(Records from a data source)
▼
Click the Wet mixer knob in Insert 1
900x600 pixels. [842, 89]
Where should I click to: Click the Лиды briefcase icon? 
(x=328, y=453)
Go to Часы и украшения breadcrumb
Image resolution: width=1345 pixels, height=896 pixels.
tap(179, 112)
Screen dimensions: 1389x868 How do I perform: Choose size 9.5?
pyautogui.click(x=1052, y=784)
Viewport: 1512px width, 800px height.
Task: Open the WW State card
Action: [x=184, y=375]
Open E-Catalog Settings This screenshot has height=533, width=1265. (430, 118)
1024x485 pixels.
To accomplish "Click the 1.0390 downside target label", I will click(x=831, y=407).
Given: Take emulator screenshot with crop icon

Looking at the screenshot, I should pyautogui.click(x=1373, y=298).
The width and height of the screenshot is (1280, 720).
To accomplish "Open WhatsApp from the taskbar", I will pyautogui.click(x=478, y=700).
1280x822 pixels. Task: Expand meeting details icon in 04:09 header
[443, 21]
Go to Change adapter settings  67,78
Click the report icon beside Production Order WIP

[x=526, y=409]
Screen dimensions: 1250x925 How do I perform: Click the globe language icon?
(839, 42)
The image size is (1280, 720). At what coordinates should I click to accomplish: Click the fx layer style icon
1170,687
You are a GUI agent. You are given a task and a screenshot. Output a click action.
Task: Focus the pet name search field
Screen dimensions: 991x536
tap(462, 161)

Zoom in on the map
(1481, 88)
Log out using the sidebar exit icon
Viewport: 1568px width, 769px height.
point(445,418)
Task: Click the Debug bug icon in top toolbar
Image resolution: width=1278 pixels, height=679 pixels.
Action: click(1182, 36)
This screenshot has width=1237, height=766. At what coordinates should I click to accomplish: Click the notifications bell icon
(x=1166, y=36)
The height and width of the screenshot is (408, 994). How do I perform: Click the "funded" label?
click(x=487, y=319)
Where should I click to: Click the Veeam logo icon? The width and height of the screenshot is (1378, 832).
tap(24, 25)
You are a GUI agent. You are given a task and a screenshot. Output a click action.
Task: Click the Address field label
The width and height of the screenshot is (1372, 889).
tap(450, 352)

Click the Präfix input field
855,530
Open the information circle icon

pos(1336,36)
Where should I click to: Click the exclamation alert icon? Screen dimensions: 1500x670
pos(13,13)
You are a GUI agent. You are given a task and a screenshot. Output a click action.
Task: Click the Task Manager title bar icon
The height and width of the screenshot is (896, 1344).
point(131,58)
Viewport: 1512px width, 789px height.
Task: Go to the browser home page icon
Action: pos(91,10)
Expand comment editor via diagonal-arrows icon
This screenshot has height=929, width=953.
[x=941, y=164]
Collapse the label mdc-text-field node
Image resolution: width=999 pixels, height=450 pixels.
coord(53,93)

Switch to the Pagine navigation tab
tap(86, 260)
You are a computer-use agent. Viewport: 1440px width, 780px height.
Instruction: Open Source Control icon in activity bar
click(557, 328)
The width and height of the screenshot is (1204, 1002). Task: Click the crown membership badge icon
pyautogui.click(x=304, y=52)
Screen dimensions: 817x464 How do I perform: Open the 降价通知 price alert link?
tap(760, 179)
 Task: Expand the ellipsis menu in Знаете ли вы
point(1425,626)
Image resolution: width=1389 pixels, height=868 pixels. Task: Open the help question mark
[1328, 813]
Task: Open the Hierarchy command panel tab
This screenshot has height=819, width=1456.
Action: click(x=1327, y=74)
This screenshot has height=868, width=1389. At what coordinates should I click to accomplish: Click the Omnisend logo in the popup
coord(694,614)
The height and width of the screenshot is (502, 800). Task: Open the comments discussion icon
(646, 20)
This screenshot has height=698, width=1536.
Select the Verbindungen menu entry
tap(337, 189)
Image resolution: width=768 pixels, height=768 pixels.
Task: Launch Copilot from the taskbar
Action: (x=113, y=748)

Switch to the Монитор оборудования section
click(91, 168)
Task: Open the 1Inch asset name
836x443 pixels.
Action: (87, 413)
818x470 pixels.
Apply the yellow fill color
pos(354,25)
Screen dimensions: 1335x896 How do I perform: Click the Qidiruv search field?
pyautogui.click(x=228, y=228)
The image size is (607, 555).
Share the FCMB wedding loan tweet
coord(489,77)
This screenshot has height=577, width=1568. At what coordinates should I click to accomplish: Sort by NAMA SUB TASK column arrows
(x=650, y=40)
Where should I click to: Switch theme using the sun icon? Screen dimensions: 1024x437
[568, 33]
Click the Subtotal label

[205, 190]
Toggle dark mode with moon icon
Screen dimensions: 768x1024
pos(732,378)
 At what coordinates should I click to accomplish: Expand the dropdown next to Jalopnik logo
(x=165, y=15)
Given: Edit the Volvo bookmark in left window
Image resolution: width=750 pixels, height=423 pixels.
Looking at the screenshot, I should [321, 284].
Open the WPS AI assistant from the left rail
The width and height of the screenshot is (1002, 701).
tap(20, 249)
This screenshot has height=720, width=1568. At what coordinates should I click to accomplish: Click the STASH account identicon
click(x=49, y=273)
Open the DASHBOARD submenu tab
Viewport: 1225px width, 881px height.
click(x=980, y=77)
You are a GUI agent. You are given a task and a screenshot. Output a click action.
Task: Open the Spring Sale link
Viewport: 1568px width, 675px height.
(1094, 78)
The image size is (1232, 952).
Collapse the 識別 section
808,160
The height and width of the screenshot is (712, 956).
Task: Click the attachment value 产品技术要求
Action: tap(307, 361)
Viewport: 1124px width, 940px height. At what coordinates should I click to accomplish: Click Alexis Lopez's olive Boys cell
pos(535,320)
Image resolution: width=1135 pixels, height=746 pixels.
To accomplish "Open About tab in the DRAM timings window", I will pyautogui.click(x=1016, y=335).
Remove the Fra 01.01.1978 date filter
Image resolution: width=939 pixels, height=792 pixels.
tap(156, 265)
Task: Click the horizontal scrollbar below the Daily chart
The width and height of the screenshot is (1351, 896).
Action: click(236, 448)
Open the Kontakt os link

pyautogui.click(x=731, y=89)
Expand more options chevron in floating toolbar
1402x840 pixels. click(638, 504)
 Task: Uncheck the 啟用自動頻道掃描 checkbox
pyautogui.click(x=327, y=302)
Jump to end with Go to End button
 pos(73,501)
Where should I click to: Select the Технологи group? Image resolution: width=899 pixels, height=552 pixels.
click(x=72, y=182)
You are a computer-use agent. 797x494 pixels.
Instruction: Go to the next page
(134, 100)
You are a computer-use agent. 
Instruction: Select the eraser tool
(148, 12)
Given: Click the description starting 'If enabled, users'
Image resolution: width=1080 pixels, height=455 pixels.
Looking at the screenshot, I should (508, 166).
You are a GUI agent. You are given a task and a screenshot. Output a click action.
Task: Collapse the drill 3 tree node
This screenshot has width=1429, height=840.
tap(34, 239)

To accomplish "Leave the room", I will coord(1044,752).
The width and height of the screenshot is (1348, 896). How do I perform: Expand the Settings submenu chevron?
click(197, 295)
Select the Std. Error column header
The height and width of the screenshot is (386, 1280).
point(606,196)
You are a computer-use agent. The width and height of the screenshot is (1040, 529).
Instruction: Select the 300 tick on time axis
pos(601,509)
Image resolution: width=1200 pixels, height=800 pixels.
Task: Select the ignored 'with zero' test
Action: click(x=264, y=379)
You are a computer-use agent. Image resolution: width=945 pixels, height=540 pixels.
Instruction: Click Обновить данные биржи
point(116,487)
▲
What is needed =
Rewrite all of the records above as a numbered list, and omit the blank lines.

Complete output =
1. Click the Wet mixer knob in Insert 1
2. 900x600 pixels. [842, 89]
3. Where should I click to: Click the Лиды briefcase icon? 
4. (x=328, y=453)
5. Go to Часы и украшения breadcrumb
6. Image resolution: width=1345 pixels, height=896 pixels.
7. tap(179, 112)
8. Screen dimensions: 1389x868 How do I perform: Choose size 9.5?
9. pyautogui.click(x=1052, y=784)
10. Viewport: 1512px width, 800px height.
11. Task: Open the WW State card
12. Action: [x=184, y=375]
13. Open E-Catalog Settings This screenshot has height=533, width=1265. (430, 118)
14. 1024x485 pixels.
15. To accomplish "Click the 1.0390 downside target label", I will click(x=831, y=407).
16. Given: Take emulator screenshot with crop icon
17. Looking at the screenshot, I should pyautogui.click(x=1373, y=298).
18. The width and height of the screenshot is (1280, 720).
19. To accomplish "Open WhatsApp from the taskbar", I will pyautogui.click(x=478, y=700).
20. 1280x822 pixels. Task: Expand meeting details icon in 04:09 header
21. [443, 21]
22. Go to Change adapter settings  67,78
23. Click the report icon beside Production Order WIP
24. [x=526, y=409]
25. Screen dimensions: 1250x925 How do I perform: Click the globe language icon?
26. (839, 42)
27. The image size is (1280, 720). At what coordinates should I click to accomplish: Click the fx layer style icon
28. 1170,687
29. You are a GUI agent. You are given a task and a screenshot. Output a click action.
30. Task: Focus the pet name search field
31. Screen dimensions: 991x536
32. tap(462, 161)
33. Zoom in on the map
34. (1481, 88)
35. Log out using the sidebar exit icon
36. Viewport: 1568px width, 769px height.
37. point(445,418)
38. Task: Click the Debug bug icon in top toolbar
39. Image resolution: width=1278 pixels, height=679 pixels.
40. Action: click(1182, 36)
41. This screenshot has width=1237, height=766. At what coordinates should I click to accomplish: Click the notifications bell icon
42. (x=1166, y=36)
43. The height and width of the screenshot is (408, 994). How do I perform: Click the "funded" label?
44. click(x=487, y=319)
45. Where should I click to: Click the Veeam logo icon? The width and height of the screenshot is (1378, 832).
46. tap(24, 25)
47. You are a GUI agent. You are given a task and a screenshot. Output a click action.
48. Task: Click the Address field label
49. The width and height of the screenshot is (1372, 889).
50. tap(450, 352)
51. Click the Präfix input field
52. 855,530
53. Open the information circle icon
54. pos(1336,36)
55. Where should I click to: Click the exclamation alert icon? Screen dimensions: 1500x670
56. pos(13,13)
57. You are a GUI agent. You are given a task and a screenshot. Output a click action.
58. Task: Click the Task Manager title bar icon
59. The height and width of the screenshot is (896, 1344).
60. point(131,58)
61. Viewport: 1512px width, 789px height.
62. Task: Go to the browser home page icon
63. Action: pos(91,10)
64. Expand comment editor via diagonal-arrows icon
65. This screenshot has height=929, width=953.
66. [x=941, y=164]
67. Collapse the label mdc-text-field node
68. Image resolution: width=999 pixels, height=450 pixels.
69. coord(53,93)
70. Switch to the Pagine navigation tab
71. tap(86, 260)
72. You are a computer-use agent. Viewport: 1440px width, 780px height.
73. Instruction: Open Source Control icon in activity bar
74. click(557, 328)
75. The width and height of the screenshot is (1204, 1002). Task: Click the crown membership badge icon
76. pyautogui.click(x=304, y=52)
77. Screen dimensions: 817x464 How do I perform: Open the 降价通知 price alert link?
78. tap(760, 179)
79.  Task: Expand the ellipsis menu in Знаете ли вы
80. point(1425,626)
81. Image resolution: width=1389 pixels, height=868 pixels. Task: Open the help question mark
82. [1328, 813]
83. Task: Open the Hierarchy command panel tab
84. This screenshot has height=819, width=1456.
85. Action: click(x=1327, y=74)
86. This screenshot has height=868, width=1389. At what coordinates should I click to accomplish: Click the Omnisend logo in the popup
87. coord(694,614)
88. The height and width of the screenshot is (502, 800). Task: Open the comments discussion icon
89. (646, 20)
90. This screenshot has height=698, width=1536.
91. Select the Verbindungen menu entry
92. tap(337, 189)
93. Image resolution: width=768 pixels, height=768 pixels.
94. Task: Launch Copilot from the taskbar
95. Action: (x=113, y=748)
96. Switch to the Монитор оборудования section
97. click(91, 168)
98. Task: Open the 1Inch asset name
99. 836x443 pixels.
100. Action: (87, 413)
101. 818x470 pixels.
102. Apply the yellow fill color
103. pos(354,25)
104. Screen dimensions: 1335x896 How do I perform: Click the Qidiruv search field?
105. pyautogui.click(x=228, y=228)
106. The image size is (607, 555).
107. Share the FCMB wedding loan tweet
108. coord(489,77)
109. This screenshot has height=577, width=1568. At what coordinates should I click to accomplish: Sort by NAMA SUB TASK column arrows
110. (x=650, y=40)
111. Where should I click to: Switch theme using the sun icon? Screen dimensions: 1024x437
112. [568, 33]
113. Click the Subtotal label
114. [205, 190]
115. Toggle dark mode with moon icon
116. Screen dimensions: 768x1024
117. pos(732,378)
118.  At what coordinates should I click to accomplish: Expand the dropdown next to Jalopnik logo
119. (x=165, y=15)
120. Given: Edit the Volvo bookmark in left window
121. Image resolution: width=750 pixels, height=423 pixels.
122. Looking at the screenshot, I should [321, 284].
123. Open the WPS AI assistant from the left rail
124. The width and height of the screenshot is (1002, 701).
125. tap(20, 249)
126. This screenshot has height=720, width=1568. At what coordinates should I click to accomplish: Click the STASH account identicon
127. click(x=49, y=273)
128. Open the DASHBOARD submenu tab
129. Viewport: 1225px width, 881px height.
130. click(x=980, y=77)
131. You are a GUI agent. You are given a task and a screenshot. Output a click action.
132. Task: Open the Spring Sale link
133. Viewport: 1568px width, 675px height.
134. (1094, 78)
135. The image size is (1232, 952).
136. Collapse the 識別 section
137. 808,160
138. The height and width of the screenshot is (712, 956).
139. Task: Click the attachment value 产品技术要求
140. Action: tap(307, 361)
141. Viewport: 1124px width, 940px height. At what coordinates should I click to accomplish: Click Alexis Lopez's olive Boys cell
142. pos(535,320)
143. Image resolution: width=1135 pixels, height=746 pixels.
144. To accomplish "Open About tab in the DRAM timings window", I will pyautogui.click(x=1016, y=335).
145. Remove the Fra 01.01.1978 date filter
146. Image resolution: width=939 pixels, height=792 pixels.
147. tap(156, 265)
148. Task: Click the horizontal scrollbar below the Daily chart
149. The width and height of the screenshot is (1351, 896).
150. Action: click(236, 448)
151. Open the Kontakt os link
152. pyautogui.click(x=731, y=89)
153. Expand more options chevron in floating toolbar
154. 1402x840 pixels. click(638, 504)
155.  Task: Uncheck the 啟用自動頻道掃描 checkbox
156. pyautogui.click(x=327, y=302)
157. Jump to end with Go to End button
158.  pos(73,501)
159. Where should I click to: Select the Технологи group? Image resolution: width=899 pixels, height=552 pixels.
160. click(x=72, y=182)
161. You are a computer-use agent. 797x494 pixels.
162. Instruction: Go to the next page
163. (134, 100)
164. You are a computer-use agent. 
165. Instruction: Select the eraser tool
166. (148, 12)
167. Given: Click the description starting 'If enabled, users'
168. Image resolution: width=1080 pixels, height=455 pixels.
169. Looking at the screenshot, I should (508, 166).
170. You are a GUI agent. You are given a task and a screenshot. Output a click action.
171. Task: Collapse the drill 3 tree node
172. This screenshot has width=1429, height=840.
173. tap(34, 239)
174. To accomplish "Leave the room", I will coord(1044,752).
175. The width and height of the screenshot is (1348, 896). How do I perform: Expand the Settings submenu chevron?
176. click(197, 295)
177. Select the Std. Error column header
178. The height and width of the screenshot is (386, 1280).
179. point(606,196)
180. You are a computer-use agent. The width and height of the screenshot is (1040, 529).
181. Instruction: Select the 300 tick on time axis
182. pos(601,509)
183. Image resolution: width=1200 pixels, height=800 pixels.
184. Task: Select the ignored 'with zero' test
185. Action: click(x=264, y=379)
186. You are a computer-use agent. Image resolution: width=945 pixels, height=540 pixels.
187. Instruction: Click Обновить данные биржи
188. point(116,487)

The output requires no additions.